Questioning the solution analyzes why 13 million children
still die every year from preventable causes and challenges
conventional Primary Health Care and Child Survival Strategies. Too
often, health and development planners try to use technological fixes
rather than confront the social and economic inequities that
perpetuate poverty, poor health and high child mortality. As a case
study, the authors show how marketing Oral Rehydration Therapy as a
commercial product, rather than encouraging self-reliance, has turned
this potentially life-saving technology into yet another way of
exploiting and further impoverishing the poor. The book explores the
history of medicine and public health since colonial times and shows
that health is determined more by the equity or inequity of social
structures than by conventional health services. It reveals how
structural adjustment policies and the globalization of the economy
diminish the health and quality of life of vulnerable people,
especially women and children. Examples from African and Latin
American countries illustrate instructive approaches to health and
development that put human needs before top-heavy economic growth.
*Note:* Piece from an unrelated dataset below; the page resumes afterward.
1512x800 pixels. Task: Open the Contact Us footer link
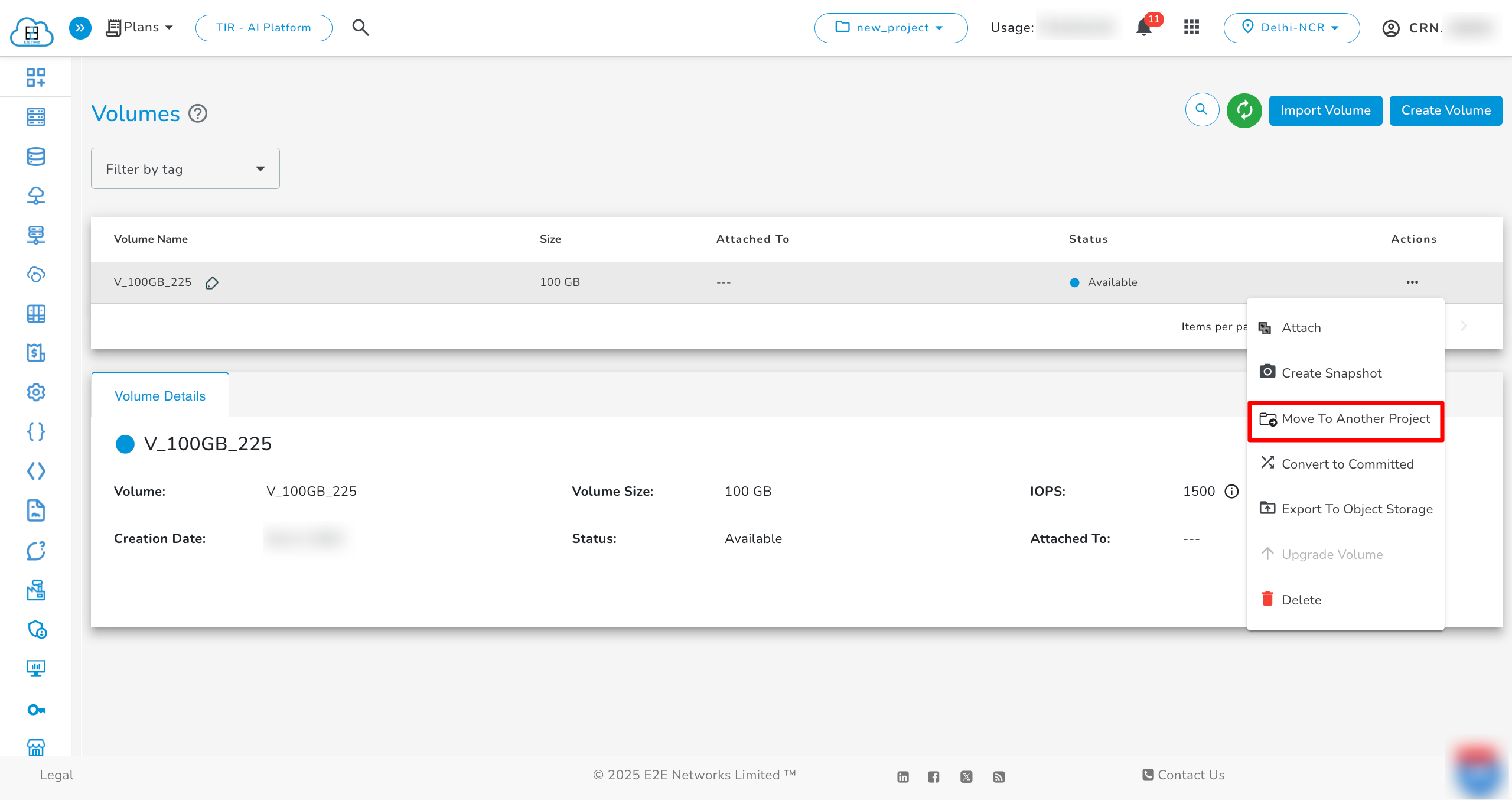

David Werner, a biologist by training, has spent the last 30
years working to help poor farming families in the mountains of
Western Mexico to protect their health and rights. Project Piaxtla,
the villager-run program to which he has been a facilitator and
advisor since 1965, has contributed to the early conceptualization and
evolution of Primary Health Care. The three main books he has written
and illustrated - "Where There Is No Doctor", Helping Health Workers
Learn" and " Disabled Village Children" - are among the most widely
used in the field of community-based health care and community-based
rehabilitation. He has worked in more than 50 countries - mostly in
the Third World - helping to facilitate workshops and training
programs and as a consultant. David has received several awards for
his groundbreaking work, including the world health organization's
first International Award in Health Education in 1985 and the
MacArthur "genius" fellowship in 1991. He is a founding member of the
International People's Health Council and of HealthWrights (Workgroup
for People's Health and Rights).
David Sanders was born in South Africa and grew up in
Zimbabwe, where he qualified as a medical doctor. During the 1970's,
he lived and worked in Britain where he specialized in paediatrics and
later in Tropical Public Health. While there he was actively involved
in campaigns to defend the National Health Service and in solidarity
work with the liberation struggles in the former Portugese African
Colonies, Zimbabwe and South Africa. He was also a founding member of
ZIMA (Zimbabwe Medical Aid) and the "Politics of Health" group. In
1980 David Sanders returned to the newly independent Zimbabwe as
Coordinator of a rural health program developed by OXFAM in
association with the Zimbabwe Ministry of Health. He also initiated
and helped develop a national children's supplemental feeding program
and actively contributed to the reconstruction and development of
Zimbabwe's health system. He joined the Department of Paediatrics and
Child Health of the Medical School in Harare and later transferred to
the Department of Community Medicine, in which he was a latterly
Associate Professor and Chairperson. During this period, he was
centrally involved in the restructuring of the Medical Undergraduate
curriculum. In 1992 he became director of Staff/Student Development at
the Medical School of the University of Natal in South Africa, where
he became actively involved in health policy development with the
African national Congress (ANC) and SAHSSO (South African Health and
Social Services Organization). In 1993 he was appointed as Professor
and Director of a new Public Health program at the University of the
Western Cape, Cape Town, South Africa, which provides practice
oriented education and training in public health and primary health
care to a wide range of health and development workers. He is the
author of the book, "The Struggle for Health: Medicine and the
Politics of Underdevelopment", as well as several booklets and
articles on the political economy of health, structural adjustment,
child nutrition and health personnel education.